▸ Passage for review
┌──
Surgeons, nurses and other staff should be screened daily for symptoms of COVID-19 prior to entering operation room, and in case of suspicion, RT-PCR testing must be performed (33).
Personnel involved in patient transport should wear surgical masks, face shields and gloves. Surgeons and surgical team scrubbed for the operation should wear personal protective equipment (PPE), including N95 or FFP2 equivalent mask, protective eyewear (face shield or goggles) and surgical gowns. If anesthetic procedures with invasive airway management is needed, personnel involved in anesthetic care of the patient must wear the same personal protective equipments as scrubbed surgical team (10, 34, 35).
The ventilation system of the operation rooms should be adjusted to minimize the spread of airborne pathogens. Elective surgical procedures can be performed in positive-pressure operation rooms having High Efficiency Particulate Air (HEPA) filters with maintaining minimum 20 air changes/hour to reduce viral contamination (36, 37). A separate operation room must be assigned for the emergent surgeries of suspected or infected patients of COVID-19 patients. These rooms should be designed to have set up with negative pressure ventilation, separate entrances and exits; and surgical equipments to be used only in these rooms (27).
The number of surgical instruments, containers and devices in the operation rooms should be minimized. In order not to increase the contamination surface, fluoroscopy device, arthroscopy tower, etc. are not recommended to be kept in operation rooms when not necessary (10).
Personnel entrance and exit to the operation rooms should be limited during surgical procedure, especially during intubation and extubation.
Electrocautery use must be minimized. Suction devices should be used effectively to reduce the potential risks of surgical smoke. The usage of orthopaedic devices generating aerosols, like power drills, reamers, oscillating saws, and pulsed lavage systems should be reduced. Instead of these, hand drills, osteotomes, gigli saws and saline in a syringe should be used depending on the procedure-specific requirements. Precautions for aerosol generating procedures should be followed strictly (38, 39, 40).
General anesthesia is known to predispose the healthcare givers to SARS-CoV2 transmission. Regional or local anesthesia should be favored for patients having elective surgery during the pandemic (41, 42).
└──
▸ Stored records
┌──
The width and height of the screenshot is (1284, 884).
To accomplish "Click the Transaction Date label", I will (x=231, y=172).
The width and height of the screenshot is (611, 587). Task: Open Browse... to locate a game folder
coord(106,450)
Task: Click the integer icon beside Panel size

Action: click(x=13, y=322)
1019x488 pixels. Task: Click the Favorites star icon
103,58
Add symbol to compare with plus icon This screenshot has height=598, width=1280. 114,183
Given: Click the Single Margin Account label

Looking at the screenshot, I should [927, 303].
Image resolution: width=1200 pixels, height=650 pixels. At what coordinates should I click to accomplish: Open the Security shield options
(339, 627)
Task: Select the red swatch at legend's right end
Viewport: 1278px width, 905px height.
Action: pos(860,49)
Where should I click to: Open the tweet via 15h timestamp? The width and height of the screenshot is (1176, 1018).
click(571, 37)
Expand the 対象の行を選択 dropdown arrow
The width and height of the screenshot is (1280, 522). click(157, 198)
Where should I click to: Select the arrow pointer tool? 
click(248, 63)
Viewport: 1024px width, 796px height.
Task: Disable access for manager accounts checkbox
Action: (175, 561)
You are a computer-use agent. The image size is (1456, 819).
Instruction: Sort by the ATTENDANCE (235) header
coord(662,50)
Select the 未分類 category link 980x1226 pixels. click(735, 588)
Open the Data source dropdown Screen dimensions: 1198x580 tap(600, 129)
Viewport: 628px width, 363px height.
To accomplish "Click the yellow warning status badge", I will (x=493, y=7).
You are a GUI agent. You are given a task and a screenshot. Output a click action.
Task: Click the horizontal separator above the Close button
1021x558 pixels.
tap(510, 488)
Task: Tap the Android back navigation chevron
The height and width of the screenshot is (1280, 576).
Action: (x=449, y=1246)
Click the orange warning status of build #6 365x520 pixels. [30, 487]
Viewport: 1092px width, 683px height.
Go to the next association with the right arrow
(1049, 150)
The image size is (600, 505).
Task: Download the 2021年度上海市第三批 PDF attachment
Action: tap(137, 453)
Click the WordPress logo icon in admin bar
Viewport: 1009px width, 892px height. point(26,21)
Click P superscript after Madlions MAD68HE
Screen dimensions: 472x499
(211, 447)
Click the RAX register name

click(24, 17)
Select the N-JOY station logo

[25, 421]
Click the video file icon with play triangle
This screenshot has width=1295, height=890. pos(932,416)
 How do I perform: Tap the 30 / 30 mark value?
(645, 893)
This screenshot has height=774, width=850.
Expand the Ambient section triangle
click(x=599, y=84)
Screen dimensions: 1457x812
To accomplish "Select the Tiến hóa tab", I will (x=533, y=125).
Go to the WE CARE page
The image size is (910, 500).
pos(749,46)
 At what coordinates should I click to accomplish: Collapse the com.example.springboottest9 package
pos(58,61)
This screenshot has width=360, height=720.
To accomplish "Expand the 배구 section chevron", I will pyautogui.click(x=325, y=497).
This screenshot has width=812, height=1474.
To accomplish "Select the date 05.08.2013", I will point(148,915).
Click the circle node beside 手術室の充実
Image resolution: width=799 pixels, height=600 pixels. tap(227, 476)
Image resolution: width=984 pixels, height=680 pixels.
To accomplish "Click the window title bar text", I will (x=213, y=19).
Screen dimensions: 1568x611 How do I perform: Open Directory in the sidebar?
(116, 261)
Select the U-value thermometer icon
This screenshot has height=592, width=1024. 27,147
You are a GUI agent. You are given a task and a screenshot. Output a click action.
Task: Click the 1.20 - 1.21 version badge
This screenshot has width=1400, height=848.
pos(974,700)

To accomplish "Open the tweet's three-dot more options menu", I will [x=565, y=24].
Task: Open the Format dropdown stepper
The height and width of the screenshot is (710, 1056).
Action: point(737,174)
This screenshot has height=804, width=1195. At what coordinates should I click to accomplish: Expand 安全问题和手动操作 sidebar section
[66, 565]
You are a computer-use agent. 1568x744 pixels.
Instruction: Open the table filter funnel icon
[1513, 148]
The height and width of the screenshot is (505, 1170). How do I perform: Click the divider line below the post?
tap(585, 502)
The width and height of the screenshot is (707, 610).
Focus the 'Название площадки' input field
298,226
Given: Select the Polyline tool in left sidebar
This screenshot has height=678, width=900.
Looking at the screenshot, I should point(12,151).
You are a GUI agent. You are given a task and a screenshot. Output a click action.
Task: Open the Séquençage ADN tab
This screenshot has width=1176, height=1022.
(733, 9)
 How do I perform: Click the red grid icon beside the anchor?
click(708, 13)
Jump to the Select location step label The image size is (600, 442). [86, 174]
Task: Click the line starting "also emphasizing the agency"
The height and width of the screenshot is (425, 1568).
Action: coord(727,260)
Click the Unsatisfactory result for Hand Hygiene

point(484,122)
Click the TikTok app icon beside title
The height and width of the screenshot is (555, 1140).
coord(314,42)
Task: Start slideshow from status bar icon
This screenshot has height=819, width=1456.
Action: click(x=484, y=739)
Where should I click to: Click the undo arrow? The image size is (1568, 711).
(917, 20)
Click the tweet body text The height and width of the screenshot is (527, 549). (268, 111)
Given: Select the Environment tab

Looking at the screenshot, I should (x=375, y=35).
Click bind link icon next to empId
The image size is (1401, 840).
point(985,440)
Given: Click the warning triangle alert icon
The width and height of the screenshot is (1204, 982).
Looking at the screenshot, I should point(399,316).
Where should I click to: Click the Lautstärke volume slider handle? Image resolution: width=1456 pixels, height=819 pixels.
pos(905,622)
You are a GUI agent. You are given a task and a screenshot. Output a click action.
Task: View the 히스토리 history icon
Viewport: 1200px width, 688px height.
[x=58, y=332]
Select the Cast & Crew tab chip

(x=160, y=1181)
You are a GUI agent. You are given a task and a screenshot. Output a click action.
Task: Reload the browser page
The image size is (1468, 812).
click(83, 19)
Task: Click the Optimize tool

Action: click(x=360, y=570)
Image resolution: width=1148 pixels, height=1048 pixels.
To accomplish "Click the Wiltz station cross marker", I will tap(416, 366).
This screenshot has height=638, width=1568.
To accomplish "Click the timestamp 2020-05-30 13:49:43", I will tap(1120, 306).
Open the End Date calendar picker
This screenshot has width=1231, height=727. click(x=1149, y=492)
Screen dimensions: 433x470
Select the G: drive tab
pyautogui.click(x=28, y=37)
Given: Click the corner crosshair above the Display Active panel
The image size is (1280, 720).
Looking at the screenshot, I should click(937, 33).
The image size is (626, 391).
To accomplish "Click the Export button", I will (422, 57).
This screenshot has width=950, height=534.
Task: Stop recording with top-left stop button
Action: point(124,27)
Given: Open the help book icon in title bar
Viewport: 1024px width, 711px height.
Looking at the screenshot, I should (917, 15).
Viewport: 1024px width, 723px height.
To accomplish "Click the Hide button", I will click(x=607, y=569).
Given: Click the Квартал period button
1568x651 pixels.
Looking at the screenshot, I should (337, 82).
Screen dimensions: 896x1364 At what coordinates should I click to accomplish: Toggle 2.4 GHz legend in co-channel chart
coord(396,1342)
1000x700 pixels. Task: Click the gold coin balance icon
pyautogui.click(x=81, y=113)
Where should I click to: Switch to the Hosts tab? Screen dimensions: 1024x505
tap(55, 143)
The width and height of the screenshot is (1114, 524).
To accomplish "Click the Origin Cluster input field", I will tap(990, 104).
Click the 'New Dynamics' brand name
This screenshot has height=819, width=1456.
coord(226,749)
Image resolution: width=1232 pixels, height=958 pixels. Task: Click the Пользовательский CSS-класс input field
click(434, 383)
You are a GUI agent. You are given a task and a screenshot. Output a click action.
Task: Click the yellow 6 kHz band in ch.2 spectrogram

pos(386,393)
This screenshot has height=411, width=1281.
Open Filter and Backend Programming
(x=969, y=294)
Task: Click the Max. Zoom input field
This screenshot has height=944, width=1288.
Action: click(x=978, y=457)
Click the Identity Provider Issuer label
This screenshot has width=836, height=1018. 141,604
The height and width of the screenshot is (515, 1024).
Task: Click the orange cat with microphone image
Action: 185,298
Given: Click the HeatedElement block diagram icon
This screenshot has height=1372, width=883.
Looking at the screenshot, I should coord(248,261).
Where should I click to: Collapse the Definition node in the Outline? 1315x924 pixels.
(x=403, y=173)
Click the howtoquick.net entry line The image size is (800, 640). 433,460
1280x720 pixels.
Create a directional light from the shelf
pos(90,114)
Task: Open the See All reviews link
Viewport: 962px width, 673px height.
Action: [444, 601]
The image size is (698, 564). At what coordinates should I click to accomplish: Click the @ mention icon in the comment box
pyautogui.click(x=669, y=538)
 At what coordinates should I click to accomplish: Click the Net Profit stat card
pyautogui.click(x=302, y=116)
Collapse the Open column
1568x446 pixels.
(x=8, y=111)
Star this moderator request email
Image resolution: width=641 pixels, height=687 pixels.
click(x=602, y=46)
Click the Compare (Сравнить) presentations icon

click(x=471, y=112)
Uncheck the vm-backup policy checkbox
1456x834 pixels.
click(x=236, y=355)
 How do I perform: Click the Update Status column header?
└──
▸ Task requirements
1. Answer these questions from the passage on operating room precautions during COVID-19:
(a) What minimum number of air changes per hour should positive-pressure rooms maintain for elective procedures?
(b) What should be used in place of power drills, reamers, oscillating saws and pulsed lavage systems?
(c) Which kinds of anesthesia should be favored for patients having elective surgery during the pandemic?
2. Print the stretch of the passage on operating room precautions during COVID-19 from "Personnel entrance and" through "(38, 39, 40).".

▸ Answers
1.
(a) 20 air changes per hour.
(b) Hand drills, osteotomes, gigli saws and saline in a syringe, depending on the procedure-specific requirements.
(c) Regional or local anesthesia.

2.
Personnel entrance and exit to the operation rooms should be limited during surgical procedure, especially during intubation and extubation.
Electrocautery use must be minimized. Suction devices should be used effectively to reduce the potential risks of surgical smoke. The usage of orthopaedic devices generating aerosols, like power drills, reamers, oscillating saws, and pulsed lavage systems should be reduced. Instead of these, hand drills, osteotomes, gigli saws and saline in a syringe should be used depending on the procedure-specific requirements. Precautions for aerosol generating procedures should be followed strictly (38, 39, 40).